Writing in 'The Zombie Movie Encyclopedia', academic film historian Peter Dendle identifies the film as offering 'the first glimpse of the modern screen zombie decayed and violent, rather than simply pale and aloof'. Steve is 'horribly decomposed, with greenish cracked skin, and some sort of unappetising bright green moss growing all over his face in thin strips'. He is also 'unusually powerful clearly new things are in the air for the screen zombie'. Still, Dendle is disappointed that zombie Steve 'is only on-screen for two minutes, at the movie's climax,' and he calls the movie 'dated and watery in most respects'.

Whiled the film bears 'the first modern screen zombie', Glenn Kay, in 'Zombie Movies: The Ultimate Guide', criticizes the 'deadly slow pace' of the movie. He also writes that 'Zombie fans in particular will no doubt be displeased by the distinct lack of zombie activity', concluding that 'It's all pretty lame stuff'.

Home Video



'Doctor Blood's Coffin' has long been available for home viewing in a variety of formats in the U.S. It was released on VHS by Alpha Video in 1991, 1995, and again in 2005. VHS versions were also released in 1999 by both MGM Home Entertainment and (the latter offered a VideoDisc of the film as well), and at unspecified dates by Dark Dreams Video, Network Enterprises, and Something Weird Video.

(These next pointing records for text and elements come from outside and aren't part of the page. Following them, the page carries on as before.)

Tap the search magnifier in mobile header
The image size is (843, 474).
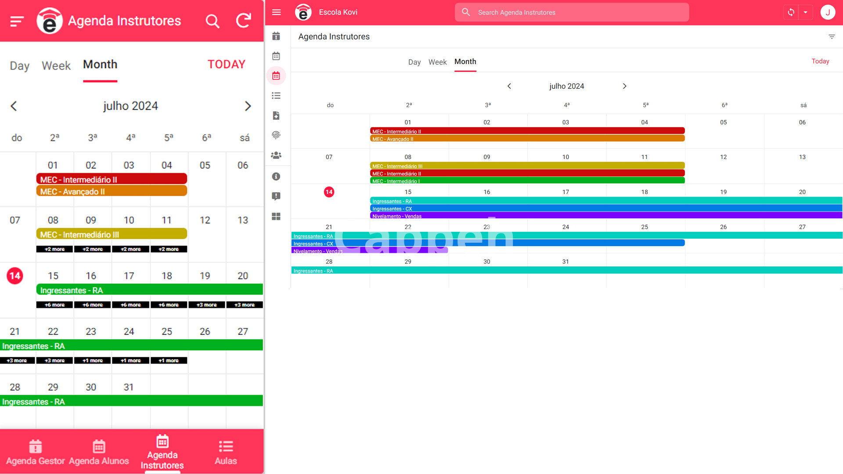pyautogui.click(x=213, y=21)
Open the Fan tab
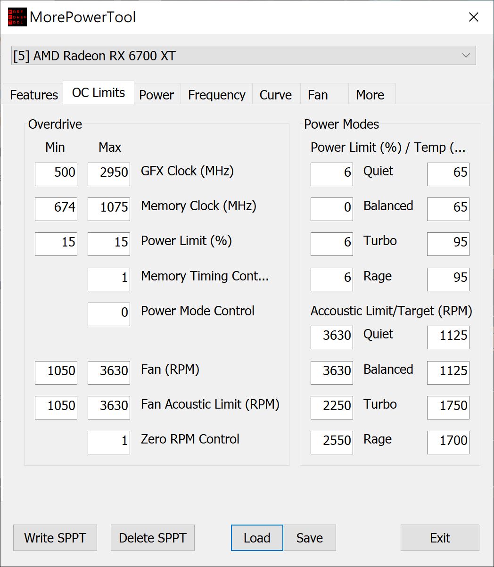This screenshot has height=567, width=494. coord(318,94)
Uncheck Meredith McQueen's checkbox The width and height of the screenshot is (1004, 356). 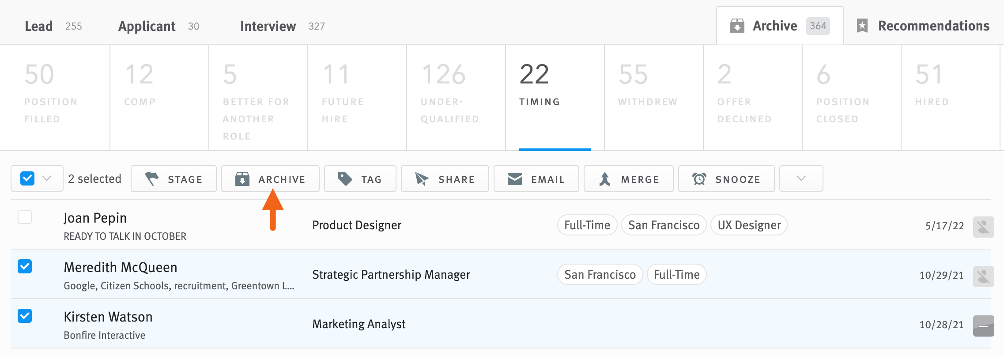pos(25,267)
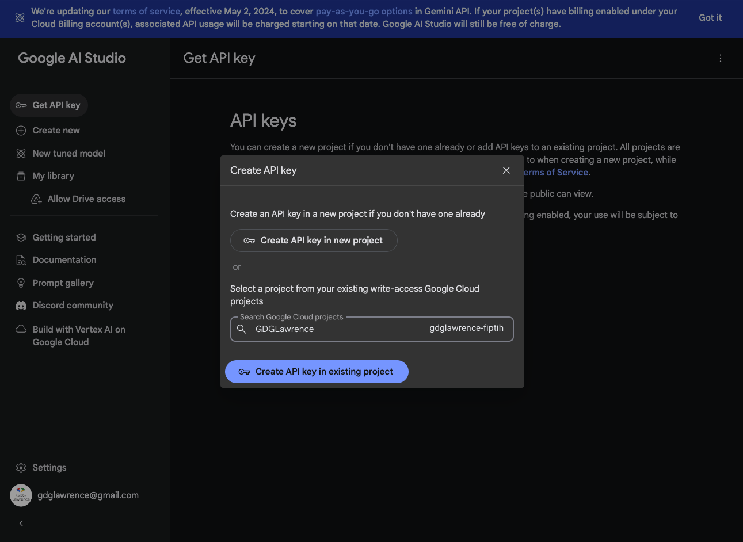Open Build with Vertex AI on Google Cloud
The image size is (743, 542).
pos(78,336)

There have been numerous DVD releases of the film, with Alpha Video Distributors the first in the U.S. in 2002. It was later released by MGM Home Video on October 18, 2011 via MGM's Limited Edition Collection Disc-On-Demand service as a Region 1 widescreen DVD, and a month later, November 2011, in Region 2. Media Sales U.K. also released a Region 2 DVD in 2014, which according to one source was the year in which the DVD was 'officially' given a 15-certification by the British Board of Film Classification (a 15-certificate is the rough equivalent of an American R-rating).

Scream Factory is set to bring the film to Blu-ray on May 15, 2018.